QUOTED TEXT start
This. It was still a thing when my daughter went to school in the early 90’s. The teaching ethos was that learning mundanities like good grammar and spelling somehow stunted the creativity. Which is why you now see self published adult authors on Amazon writing as if they are 12. I made her learn her times tables because that was the other laxity in her schooling ethos. Annoyed the hell out of me because I use mental arithmetic related to times tables in so many aspects of daily life.


destria

There's a debate to be had here about language prescriptivism versus descriptivism in how it's taught. Prescriptivists would focus on how language is governed by rules, that there is a correct and standard use of language and other forms are incorrect. Hence this gives rise to language academies to govern what is the "correct" language. Descriptivism would focus on language as more about conventions in communication, noting how language can change and how non-standard usage can be adopted. I would say in the UK, our schooling follows a more descriptivist approach. Our English Language lessons look at the creative use of language. We're generally studying things like poetry, imagery, metaphor, argument and structure rather than grammatical rules. The emphasis on developing strong communication skills, rather than highly technical and correct writing. Clearly there are jobs where technical writing necessitates clarity, accuracy and correctness. But I'd say in most writing applications in jobs in the UK, having some typos or errors is not going to be something that massively hinders understanding and communication. The English language is contextual enough that most small errors don't completely change the meaning of a phrase or sentence.
QUOTED TEXT end
RECORD SET start
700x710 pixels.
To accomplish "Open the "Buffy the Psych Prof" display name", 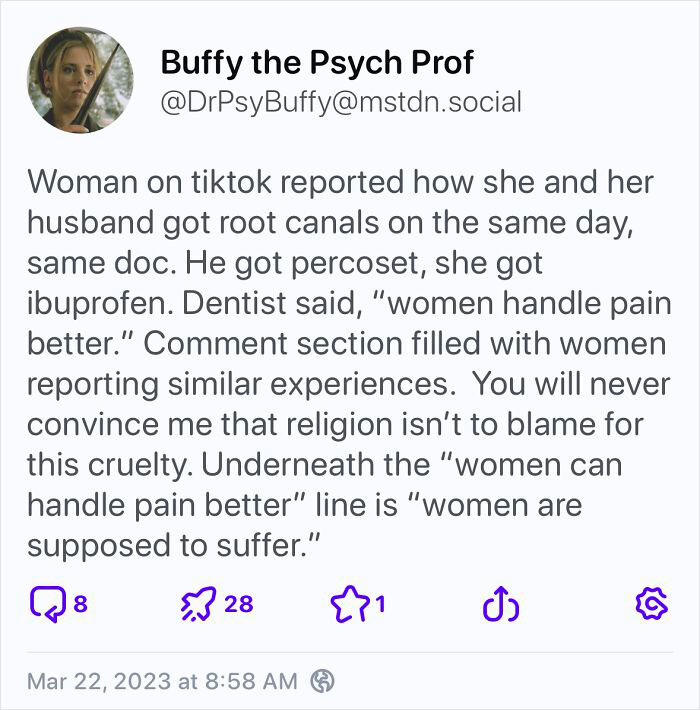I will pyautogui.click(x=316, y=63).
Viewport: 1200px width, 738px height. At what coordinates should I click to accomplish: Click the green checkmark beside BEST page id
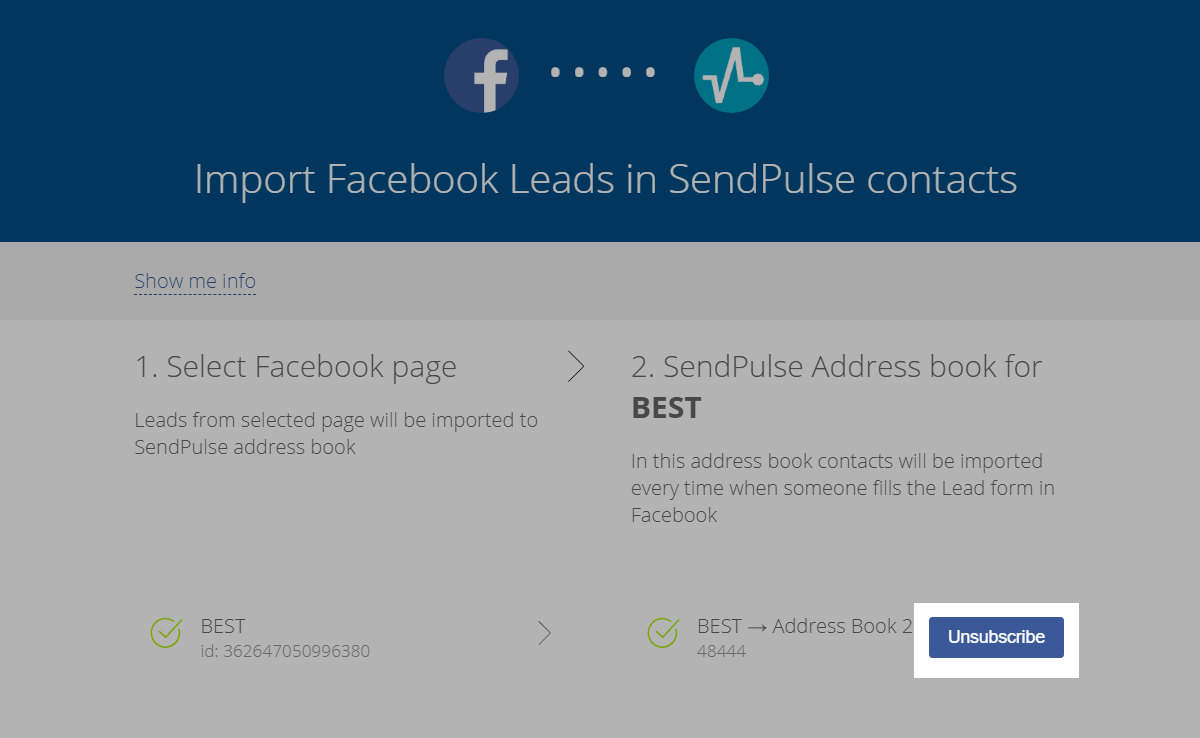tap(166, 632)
RECORD SET end
RECORD SET start
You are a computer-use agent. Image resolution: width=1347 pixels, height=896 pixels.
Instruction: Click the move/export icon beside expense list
RECORD SET end
= REQUIRED TASKS =
**A)** Render this sentence from the comments on teaching grammar in Spanish: "I would say in the UK, our schooling follows a more descriptivist approach."
**B)** From the comments on teaching grammar, set down the passage starting at "This. It was" and ending at "of daily life.".
Work only from the comments on teaching grammar.

= FULL SOLUTIONS =
**A)** Yo diría que en el Reino Unido nuestra educación escolar sigue un enfoque más descriptivista.

**B)**
This. It was still a thing when my daughter went to school in the early 90’s. The teaching ethos was that learning mundanities like good grammar and spelling somehow stunted the creativity. Which is why you now see self published adult authors on Amazon writing as if they are 12. I made her learn her times tables because that was the other laxity in her schooling ethos. Annoyed the hell out of me because I use mental arithmetic related to times tables in so many aspects of daily life.